WORK ORDER> Look for the line containing "Spotlight (28, 2085)" in the entries below, then print that line and all that follow it exactly.
MATERIALS PROVIDED Start Marker
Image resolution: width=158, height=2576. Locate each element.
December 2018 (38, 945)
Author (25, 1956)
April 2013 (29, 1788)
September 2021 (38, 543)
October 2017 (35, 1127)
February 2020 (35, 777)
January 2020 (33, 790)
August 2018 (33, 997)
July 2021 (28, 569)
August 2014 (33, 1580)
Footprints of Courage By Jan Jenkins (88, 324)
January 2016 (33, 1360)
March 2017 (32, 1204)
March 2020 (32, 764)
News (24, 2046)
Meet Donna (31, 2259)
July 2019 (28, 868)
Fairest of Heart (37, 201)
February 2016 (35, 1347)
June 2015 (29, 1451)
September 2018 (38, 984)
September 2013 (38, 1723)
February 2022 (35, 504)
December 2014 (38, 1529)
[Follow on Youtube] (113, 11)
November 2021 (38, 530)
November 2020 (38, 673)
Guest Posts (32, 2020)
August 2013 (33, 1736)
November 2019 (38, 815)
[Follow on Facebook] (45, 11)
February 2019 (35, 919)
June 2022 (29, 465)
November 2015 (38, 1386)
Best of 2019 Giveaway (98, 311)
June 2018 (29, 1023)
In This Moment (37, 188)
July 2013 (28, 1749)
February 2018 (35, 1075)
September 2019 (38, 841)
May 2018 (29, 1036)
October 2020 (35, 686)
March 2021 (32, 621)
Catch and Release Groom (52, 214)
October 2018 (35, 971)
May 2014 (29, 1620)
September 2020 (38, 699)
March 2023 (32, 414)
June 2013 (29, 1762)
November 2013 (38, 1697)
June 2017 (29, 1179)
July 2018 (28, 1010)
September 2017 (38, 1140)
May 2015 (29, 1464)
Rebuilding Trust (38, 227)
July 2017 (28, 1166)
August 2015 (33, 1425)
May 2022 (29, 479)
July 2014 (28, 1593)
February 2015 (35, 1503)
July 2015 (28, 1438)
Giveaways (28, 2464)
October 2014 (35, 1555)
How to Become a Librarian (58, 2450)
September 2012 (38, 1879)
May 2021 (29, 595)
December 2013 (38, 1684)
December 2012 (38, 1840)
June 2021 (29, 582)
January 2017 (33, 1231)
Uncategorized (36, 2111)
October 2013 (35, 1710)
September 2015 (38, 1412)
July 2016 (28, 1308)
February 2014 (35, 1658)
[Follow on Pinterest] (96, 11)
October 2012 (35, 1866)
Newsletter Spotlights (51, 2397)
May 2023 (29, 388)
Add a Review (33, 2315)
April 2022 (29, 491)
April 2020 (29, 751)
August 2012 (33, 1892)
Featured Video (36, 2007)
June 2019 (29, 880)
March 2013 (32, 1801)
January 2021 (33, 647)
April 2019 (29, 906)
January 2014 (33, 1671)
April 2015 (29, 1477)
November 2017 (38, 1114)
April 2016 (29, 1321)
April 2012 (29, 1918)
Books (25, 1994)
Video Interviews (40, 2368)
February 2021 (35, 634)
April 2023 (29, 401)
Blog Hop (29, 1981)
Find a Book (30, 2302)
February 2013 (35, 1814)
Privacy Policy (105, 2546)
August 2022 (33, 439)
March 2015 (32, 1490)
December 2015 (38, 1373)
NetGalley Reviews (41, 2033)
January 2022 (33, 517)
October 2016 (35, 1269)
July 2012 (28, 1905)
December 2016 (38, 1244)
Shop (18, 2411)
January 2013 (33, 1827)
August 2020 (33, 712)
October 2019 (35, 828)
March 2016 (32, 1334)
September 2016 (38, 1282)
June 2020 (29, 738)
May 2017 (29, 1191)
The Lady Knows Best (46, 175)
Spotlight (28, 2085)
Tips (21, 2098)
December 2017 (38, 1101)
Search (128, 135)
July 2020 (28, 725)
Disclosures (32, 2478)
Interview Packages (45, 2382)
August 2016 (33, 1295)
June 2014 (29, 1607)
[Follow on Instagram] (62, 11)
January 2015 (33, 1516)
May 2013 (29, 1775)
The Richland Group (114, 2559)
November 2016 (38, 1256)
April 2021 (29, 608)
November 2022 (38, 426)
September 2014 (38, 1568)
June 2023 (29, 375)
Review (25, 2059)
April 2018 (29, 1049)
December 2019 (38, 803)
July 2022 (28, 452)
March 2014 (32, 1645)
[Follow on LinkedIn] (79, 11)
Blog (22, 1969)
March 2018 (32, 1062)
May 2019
MATERIALS PROVIDED End Marker
SOLUTION TO THIS PROBLEM>
Spotlight (28, 2085)
Tips (21, 2098)
December 2017 (38, 1101)
Search (128, 135)
July 2020 (28, 725)
Disclosures (32, 2478)
Interview Packages (45, 2382)
August 2016 (33, 1295)
June 2014 (29, 1607)
[Follow on Instagram] (62, 11)
January 2015 (33, 1516)
May 2013 (29, 1775)
The Richland Group (114, 2559)
November 2016 (38, 1256)
April 2021 (29, 608)
November 2022 (38, 426)
September 2014 (38, 1568)
June 2023 (29, 375)
Review (25, 2059)
April 2018 (29, 1049)
December 2019 (38, 803)
July 2022 (28, 452)
March 2014 (32, 1645)
[Follow on LinkedIn] (79, 11)
Blog (22, 1969)
March 2018 (32, 1062)
May 2019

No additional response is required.